[Openmp-dev] OpenMP offload implicitly using streams

Wed Mar 20 09:32:19 PDT 2019

Hi all,
After going through the source, I didn't find CUDA stream support.
Luckily, I only need to add
#define CUDA_API_PER_THREAD_DEFAULT_STREAM
before
#include <cuda.h>
in libomptarget/plugins/cuda/src/rtl.cpp
Then the multiple target goes to different streams and may execute
concurrently.
#pragma omp parallel
{
  #pragma omp target
  {
    //offload computation
  }
}
This is exactly I want.

I know the XL compiler uses streams in a different way but achieves similar
effects.
Is there anyone working on using streams with openmp target in llvm?
Will clang-ykt get something similar to XL and upstream to the mainline?

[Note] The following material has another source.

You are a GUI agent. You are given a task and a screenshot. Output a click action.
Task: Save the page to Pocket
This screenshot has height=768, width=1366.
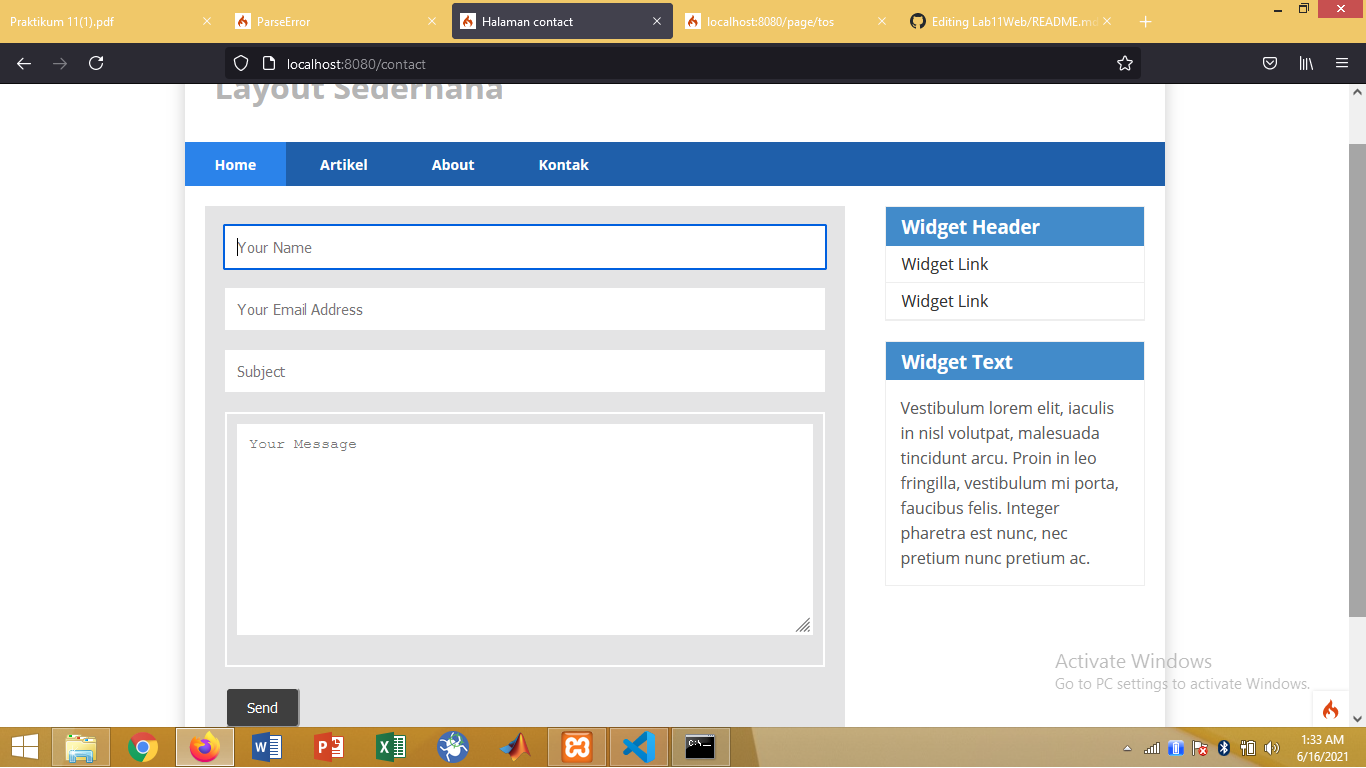(1269, 62)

If we just add #define CUDA_API_PER_THREAD_DEFAULT_STREAM in the cuda rtl,
will it be a trouble?
As a compiler user, I'd like to have a better solution rather than having a
patch just for myself.

Best,
Ye
===================
Ye Luo, Ph.D.
Computational Science Division & Leadership Computing Facility
Argonne National Laboratory

Ye Luo <xw111luoye at gmail.com> 于2019年3月17日周日 下午2:26写道：

> Hi,
> How to turn on streams when using OpenMP offload?
> When different host threads individually start target regions (even not
> using nowait). The offloaded computation goes to different CUDA streams and
> may execute concurrently. This is currently available in XL.
> With Clang, nvprof shows only the run only uses the default stream.
> Is there a way to do that with Clang?
> On the other hand,
> nvcc has option --*default*-*stream per*-*thread*
> I'm not familar with clang CUDA, is there a similar option?
> Best,
> Ye
> ===================
> Ye Luo, Ph.D.
> Computational Science Division & Leadership Computing Facility
> Argonne National Laboratory
>
-------------- next part --------------
An HTML attachment was scrubbed...
URL: <http://lists.llvm.org/pipermail/openmp-dev/attachments/20190320/5d84f5ba/attachment.html>